But honestly, if these things get more sophisticated, what couldn’t they do?
The little guy swims, exclusively. Has to do with the challenges of tiny little legs at that tiny little scale. But, instead of waving flippers about, it moves by manipulating its environment, generating electric currents that coax liquid to flow through and around it.
Basically, it moves forward by making its surroundings move backwards – and vice versa. Absolutely wild, but brilliant.
Despite being sort of a mer-bot, it won’t break if you set it out to dry completely and then drop it back into the drink. And it goes and goes and goes, for months or even years before breaking down.
You can watch it do its thing in these tiny robot movie clips. (WARNING: Clicking the link immediately downloads 131 Mb of clips.)
Things are different down there
The effort to break the Super Small Robot Barrier (not a thing, but let’s make it a thing) began when the lead researchers met at a conference and realized they each held half the key to the microrobot solution.Marc Miskin and his team at the University of Pennsylvania know how to shrink propulsion systems to their limits, while David Blaauw and his team at the University of Michigan know how to shrink microprocessors to their limits.
And miniaturization matters, because it turns out when you get super small, stuff that’s pretty normal at the Scale of Us gets kind of intense at the scale of microbes.

* [Records provided]:

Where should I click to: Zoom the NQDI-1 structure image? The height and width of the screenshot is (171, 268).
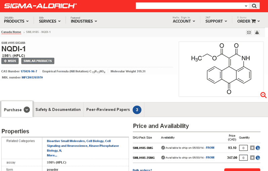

---

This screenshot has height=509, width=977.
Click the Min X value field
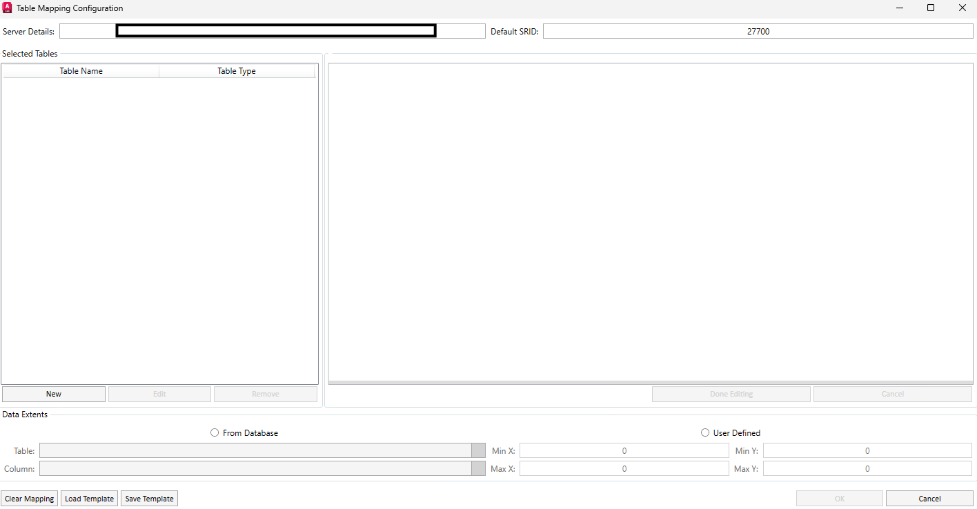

* [Directives]:
1 – Please list every person and institution named in the microrobot article.
2 – Extend the microrobot article with the next passage, picking up after its final sentence.

* [Exercise results]:
1 – Marc Miskin, University of Pennsylvania, David Blaauw, University of Michigan

2 –
At the truly smallest levels—like at the quantum scale, smaller than an atom—things are genuinely creepy weird. Stuff even pops in and out of existence, the empty vacuum suddenly not so empty, before emptying again in a flash.
The microrobot world isn’t as odd as that, but you still have issues. Little limbs tend to break off, thin liquids like water offer up more resistance. In the release, Miskin equates moving through water at the micro scale to moving through tar.
And there are practical issues, like radio transmitters taking too much energy and space. The researchers had to create an entirely new way to communicate, using light pulses to talk to the bots – which then responded by doing wiggle dances like a bee. (Added bonus: the light pulses helped charge the robots’ teensy solar panels.)
Even manufacturing was scaled down. The robots are made the same way as computer chips, engraved into silicon, then popped out like so many baby SIM cards (it’s done with chemicals, but you get the point). They’re so easy to make, they apparently cost only about 1 cent each.
The researchers published their findings in Science Robotics and the Proceedings of the National Academy of Sciences, but this is just a proof of concept. The mind boggles thinking of ways we could eventually use these things . . . most of them not scary.
I’m sorry Dave, I’m afraid I can’t do that** Robots have a mixed reputation.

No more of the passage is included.